## Instructions for the task
Reproduce each line of the material exactly, minus any picture.

## Provided data
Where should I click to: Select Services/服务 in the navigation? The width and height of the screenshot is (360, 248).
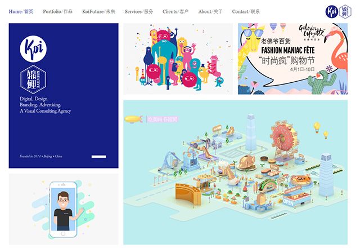pos(139,11)
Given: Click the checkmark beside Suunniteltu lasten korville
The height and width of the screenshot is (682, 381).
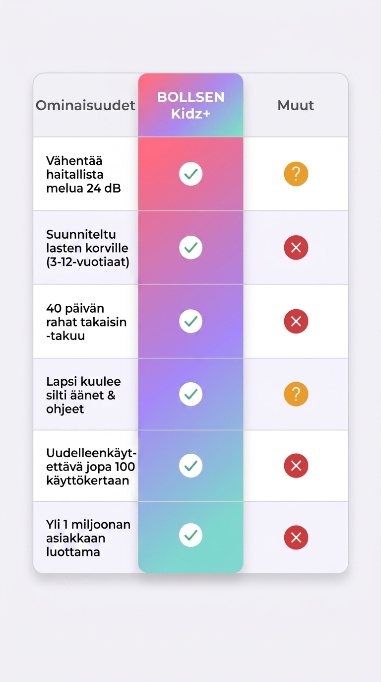Looking at the screenshot, I should tap(191, 247).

## Solution
Where should I click to: Select Services/服务 in the navigation? The width and height of the screenshot is (360, 248).
pos(139,11)
Given: Click the checkmark beside Suunniteltu lasten korville
The height and width of the screenshot is (682, 381).
Looking at the screenshot, I should tap(191, 247).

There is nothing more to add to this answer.